◆ Activity ◆
Check every line of the data below for the word "browser", then give only the number of lines that have it.

◆ Material for this task ◆
=-=-=-=-=

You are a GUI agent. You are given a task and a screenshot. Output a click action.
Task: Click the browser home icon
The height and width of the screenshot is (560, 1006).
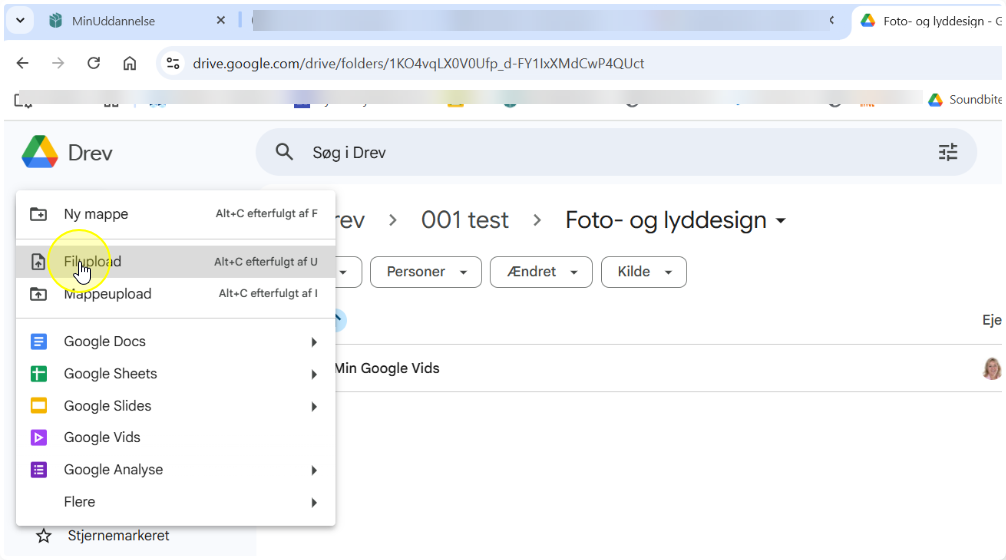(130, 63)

=-=-=-=-=

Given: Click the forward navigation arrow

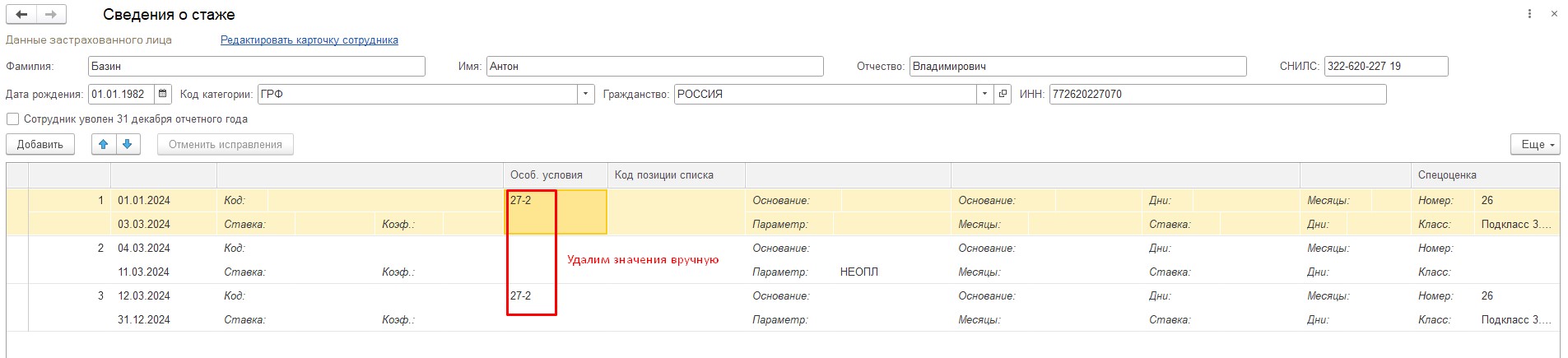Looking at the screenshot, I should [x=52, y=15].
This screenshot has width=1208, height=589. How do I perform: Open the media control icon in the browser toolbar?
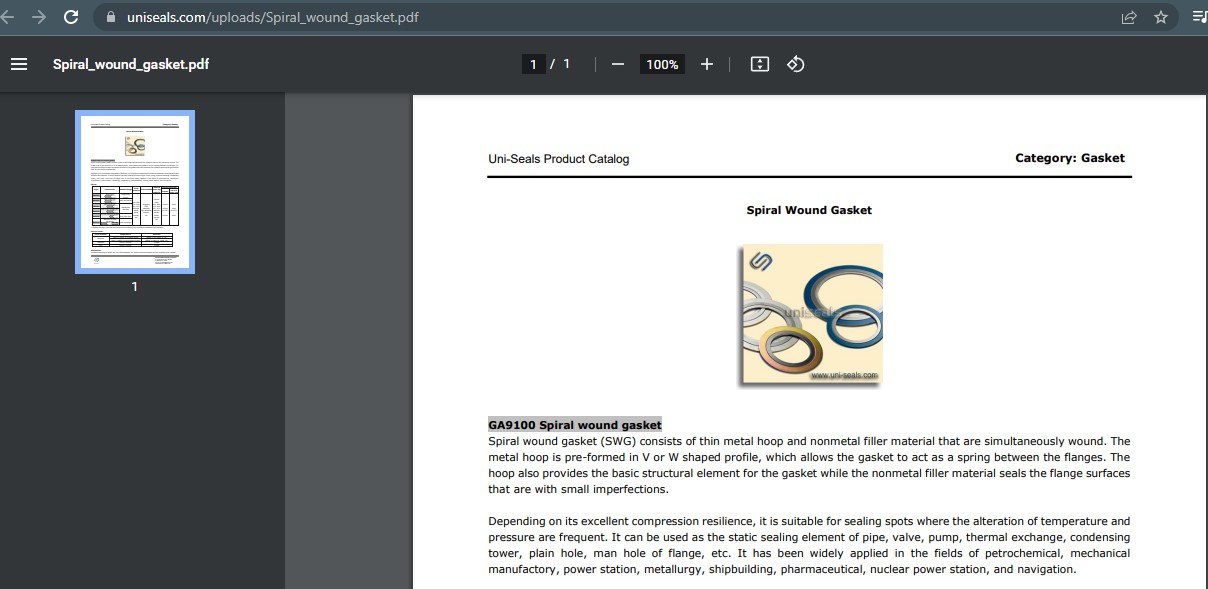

=-=-=-=-=

◆ Response to the task ◆
2